Eliminating rating and ranking panels and allowing managers to classify most positions are radical ideas to many personnel officers, but they're just the beginning of the process of transforming the hiring system, as far as the technology vendors are concerned.

Linda Rix and James Miller, co-CEOs of Avue, based in Tacoma, Wash., have hired a slate of former HR experts from OPM, the Agriculture Department, the Internal Revenue Service and other agencies to help show federal HR directors that they don't have to hire people the way they've always hired them. At one agency that Avue works with, the company's experts showed personnel officials that three steps of their hiring process had no basis in regulation or law and were completely unnecessary. The agency eliminated the practices.

Both Avue and OPM officials have focused on vacancy announcements.

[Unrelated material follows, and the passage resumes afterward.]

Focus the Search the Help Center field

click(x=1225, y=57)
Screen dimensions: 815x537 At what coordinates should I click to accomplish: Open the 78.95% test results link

A peek at the announcements on OPM's USAJobs service (www.usajobs.opm.gov), shows why. One announcement, for the position of human resources director at the Veterans Affairs Medical Center in Philadelphia, doesn't even get to the job description before warning that "This is a career-conditional (permanent) appointment" and "Applicants applying under this announcement WILL NOT be considered under Veterans Readjustment Authority (VRA), Reinstatement, Transfer, Schedule A, or other direct hiring authorities." Compare that greeting to a recent online announcement for an HR manager at Transamerica Corp.: "Take charge of our HR initiatives! We want you to leverage your skills and experience in a strategic role." There is no law requiring that federal vacancy announcements be riddled with jargon. It's just a time-honored ritual that the technology vendors want to destroy.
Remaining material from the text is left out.